# Retrieve Metadata from `catalogue.json`

The file `catalogue.json` contains all the catalog data for an [ORACC](http://oracc.org) project (for general information, see the [Oracc Open Data](http://oracc.org/doc/opendata) page). The file can be found at `http://oracc.org/[PROJECT]/catalogue.json`. In the URL replace [PROJECT] with your project or sub-project name (e.g. `dcclt` or `cams/gkab`).

The file `catalogue.json` of each project is also included in the file `PROJECT.zip` in `http://oracc.org/PROJECT/json.zip`. 

The main item in a `catalogue.json` file is called `members`, which contains the information about all the items in the project catalog.

In [1]:
import requests
import pandas as pd

## Select Project
Select the project or subproject of interest. Subprojects are indicated as `[PROJECT]/[SUBPROJECT]` or `[PROJECT]/[SUBPROJECT]/[SUBPROJECT]`.

In [2]:
project = input('Project or subproject abbreviation: ')
project = project.strip().lower()

Project or subproject abbreviation: dcclt


## Access File and Create Dataframe
The `requests` library creates a Python `dictionary` out of a JSON file with the `.json()` function. The JSON catalogue file has all the P, Q, and X numbers of a project under the key `members`.
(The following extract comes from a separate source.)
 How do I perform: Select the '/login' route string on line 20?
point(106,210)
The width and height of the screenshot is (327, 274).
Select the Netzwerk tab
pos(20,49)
The resulting dictionary `d` has the text ID numbers (P, Q, and X numbers) as keys, the value is another dictionary where each key is a field (`provenience`, `primary_publication`, etc) and the value is the content of that field. 

In [4]:
url = 'http://oracc.org/' + project + '/catalogue.json'
f = requests.get(url, timeout = 3)
d = f.json()
d = d['members']

## Create Dataframe
After the dictionary is transformed into a Pandas Dataframe, it needs to be transposed, so that the P, Q, and X numbers become indexes or row names (rather than column names), and each column represents a field in the catalog. 

Creating a Dataframe is not necessary, one may also manipulate the dictionary directly, but for demonstration purposes the Dataframe is a handy format. In manipulating the dictionary directly it is important to keep in mind that not all catalog fields have data for all entries, which means that not all dictionary keys are available for each P, Q, or X number.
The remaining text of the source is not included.